# Try it:
Return exactly the lines below, starting with the one that has "Given: Call the number 05 61 77 33 66" and going on through the one that has "This screenshot has width=1168, height=678.".

# Exercise data:
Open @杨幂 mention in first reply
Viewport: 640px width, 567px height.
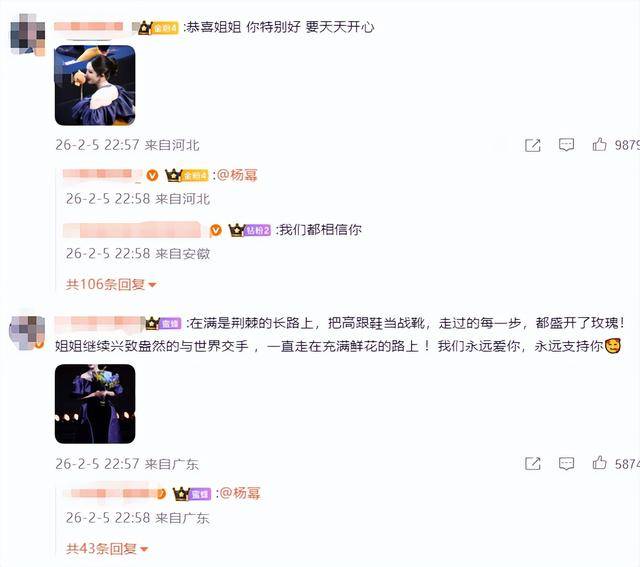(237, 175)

--

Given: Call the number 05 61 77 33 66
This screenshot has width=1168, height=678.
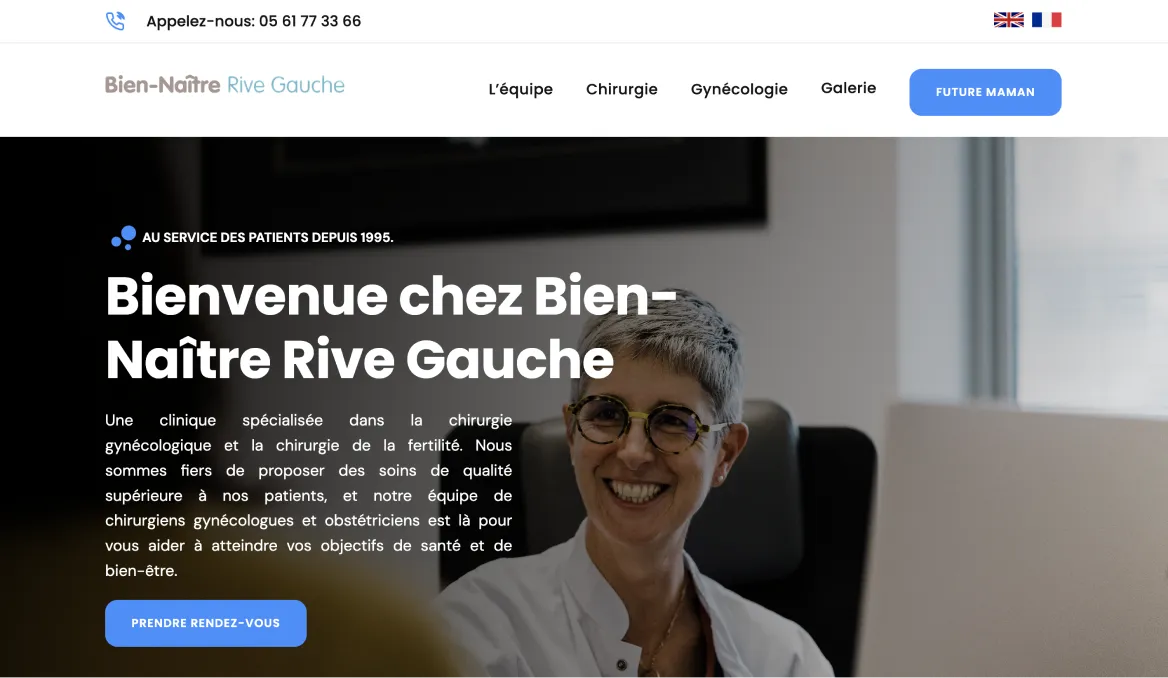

# Expected answer:
Given: Call the number 05 61 77 33 66
This screenshot has width=1168, height=678.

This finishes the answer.